Temporal Shift Module inference in PaddlePaddle

This demo shows how to use DALI pipeline for video classification in PaddlePaddle.

The model used for this demo is TSM: Temporal Shift Module for Efficient Video Understanding.

It is trained on kinetics400 and weights will be downloaded automatically.

For inference, videos should be resized to 300p and clipped to 10 second in length, which can be done with ffpmeg.
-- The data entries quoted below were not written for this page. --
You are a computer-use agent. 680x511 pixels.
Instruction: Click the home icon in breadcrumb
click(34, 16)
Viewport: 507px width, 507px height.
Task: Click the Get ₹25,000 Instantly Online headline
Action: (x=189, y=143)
Run the following commands to download and preprocess some videos from kinetics400 valset.

mkdir demo
youtube-dl --quiet --no-warnings -f mp4 -o demo/tmp.mp4 'https://www.youtube.com/watch?v=iU3ByohkPaM'
ffmpeg -y -i demo/tmp.mp4 -filter:v scale=-1:300 -ss 0 -t 10 -c:a copy demo/1.mp4
youtube-dl --quiet --no-warnings -f mp4 -o demo/tmp.mp4 'https://www.youtube.com/watch?v=C0J6EQYYLzI'
ffmpeg -y -i demo/tmp.mp4 -filter:v scale=-1:300 -ss 0 -t 10 -c:a copy demo/2.mp4
rm demo/tmp.mp4

The script will extract 8 frames from the input videos with a stride of s (30 by default), and will output top k predicted (1 by default) labels for each video.
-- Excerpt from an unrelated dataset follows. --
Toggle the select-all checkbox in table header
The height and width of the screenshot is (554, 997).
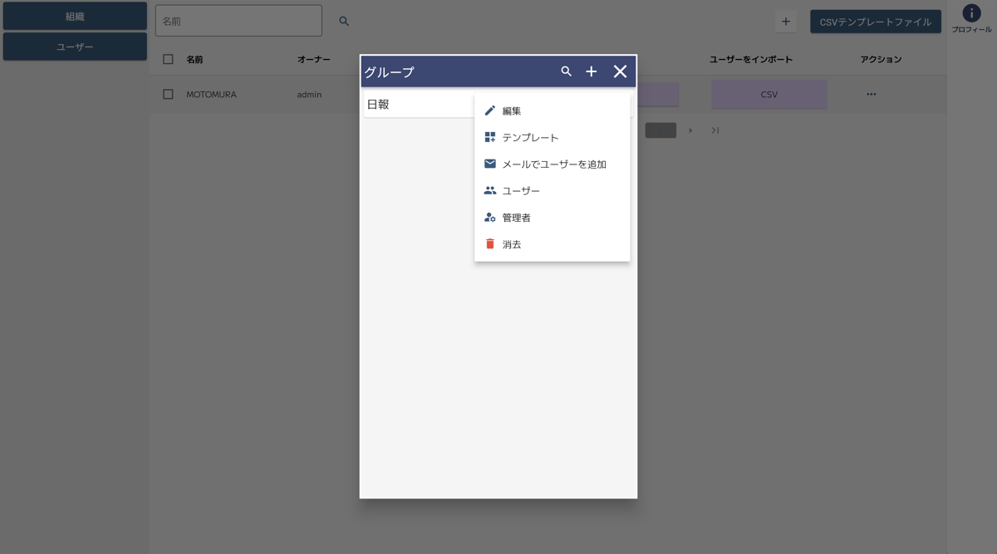pos(168,59)
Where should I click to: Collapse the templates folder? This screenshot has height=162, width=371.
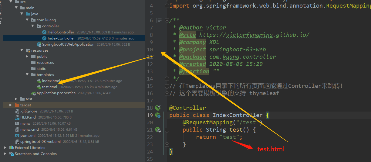click(27, 75)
python infer.py -k 1 -s 30 demo
# will output
# prediction for demo/1.mp4 is: ['carving_pumpkin']
# prediction for demo/2.mp4 is: ['blowing_out_candles']

Requirements

  • Install the following python packages via pip or other means.

  • Optionally, the following programs are needed for preparing the input videos.

Usage

usage: infer.py [-h] [--topk K] [--stride S] DIR

Paddle Temporal Shift Module Inference

positional arguments:
  DIR               Path to video files

optional arguments:
  -h, --help        show this help message and exit
  --topk K, -k K    Top k results (default: 1)
  --stride S, -s S  Distance between frames (default: 30)